In the next room, fleshy ceramics wrapped in tubes of neon lights are presented on a table and more three-dimensional PVC print-sculptures screwed into the wall. The undertones of aggression in their restraint resonates with Paul B. Preciado’s discussion of biocapitalism; power is ultimately exercised through control of our bodies. S/he argues that our bodies are dominated by the output of ideas produced by pornography industries and pharmaceutical companies. According to Preciado, this oppressive regime under whose rule we exist “does not produce things. It produces mobile ideas, living organs, symbols, desires, chemical reactions…” Whether or not Pakui Hardware intended to integrate this radical line of thought into their work, they seem to present the possibility that mass production can be internalised by us and affect our perceptions of our bodies.

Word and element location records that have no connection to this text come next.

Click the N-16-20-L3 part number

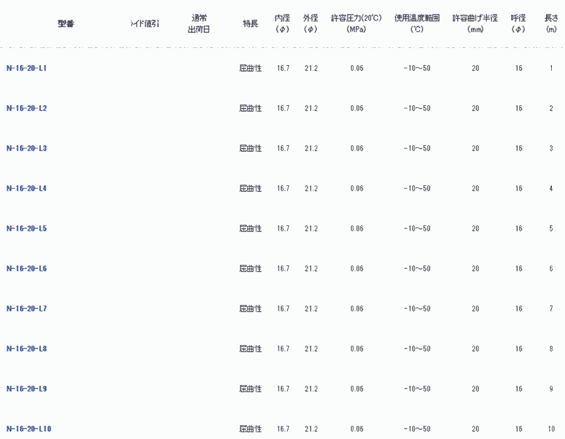[26, 149]
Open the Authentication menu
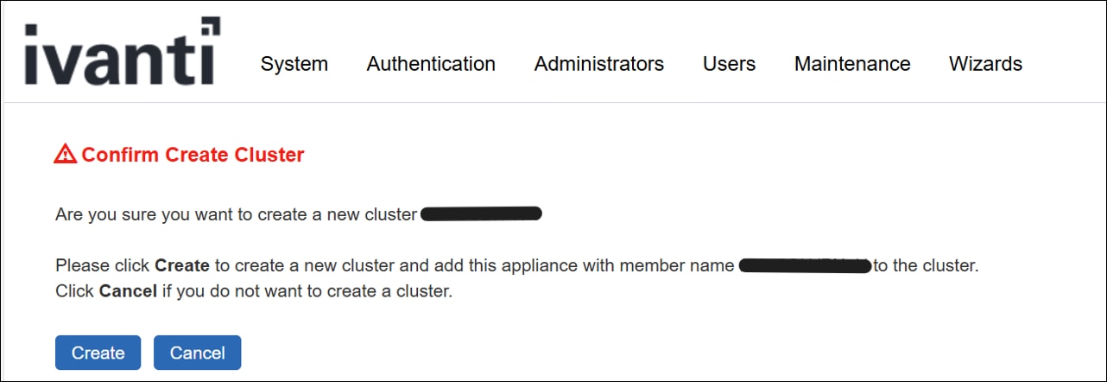Viewport: 1107px width, 382px height. click(431, 64)
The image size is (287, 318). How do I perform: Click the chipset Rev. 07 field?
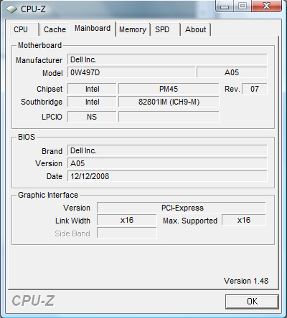pos(255,89)
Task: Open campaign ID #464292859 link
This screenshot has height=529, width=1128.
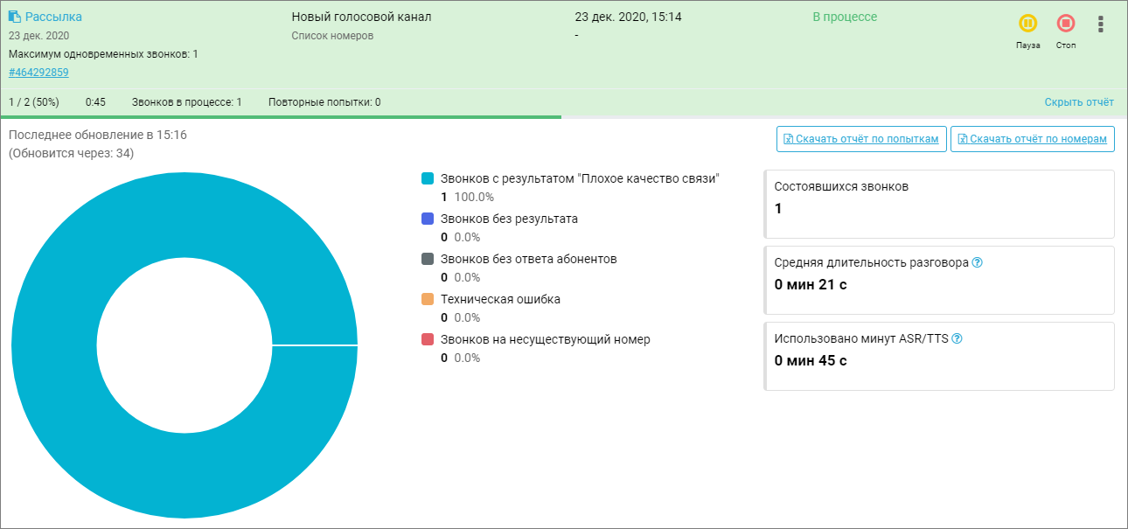Action: (38, 73)
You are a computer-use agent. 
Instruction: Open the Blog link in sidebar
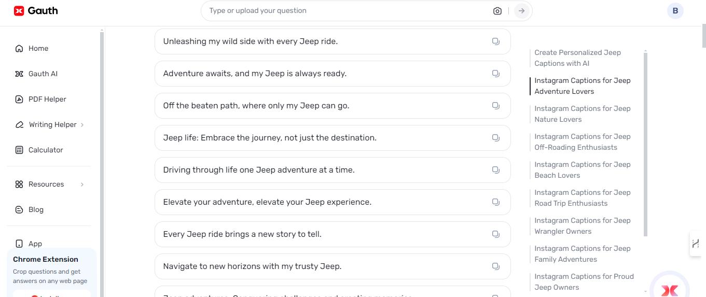[36, 209]
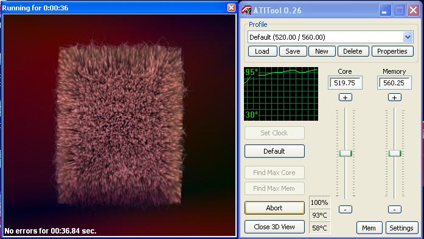Click the Load profile button
Viewport: 424px width, 239px height.
point(262,51)
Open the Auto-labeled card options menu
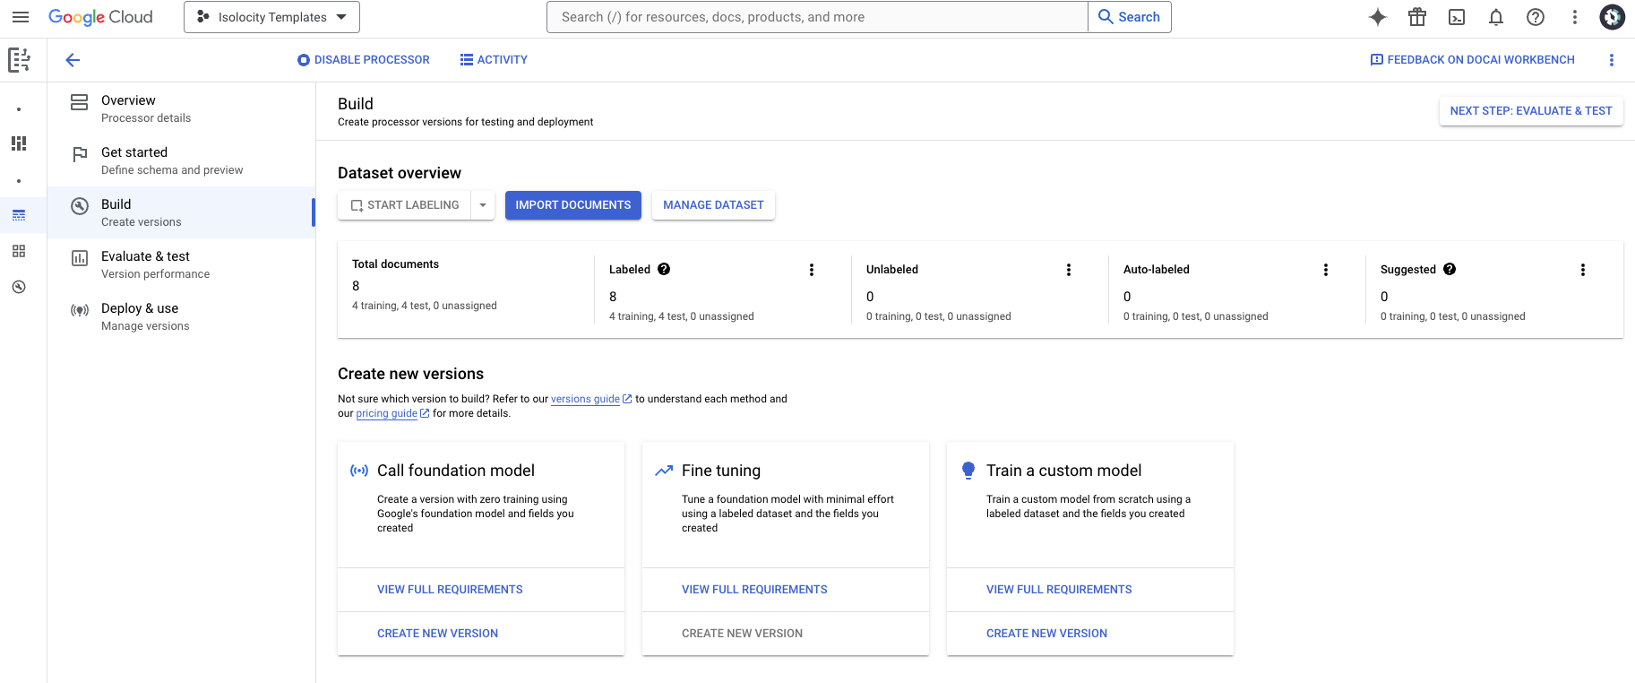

Mobile forms of technological hardware have tended to dominate many of Pakui Hardware’s recent shows, so the dominance of ceramics and printmaking in ‘On Demand’ may seem like a return to more conventional means of making sculpture. Yet technology still exercises a grip in this show. The chugging steam and the low hum of electricity running through the neon lights in ‘On Demand V & VI’ announces its omnipresence. The show could be read as an extreme representation of the outcome of technology’s reign; we have been so heavily reduced by the force of technology that we have become mere bunches of cells and shells. This idea of technology becoming absorbed into our systems is a subject undergoing intense study. It is refreshing to see that the artists here have not fallen into the common tendency to simply visualise how our bodies might look within the onslaught of technology, as evidenced by the increasing surge of cyborg-inspired imagery in recent contemporary art. Pakui Hardware’s austere yet alluring atmospheres aptly convey the perpetual hold that automation and mass production could continue to exert over us. While this message may seem, on a visual level, difficult to uncover, it is there for deciphering, and we are driven to work harder to find it.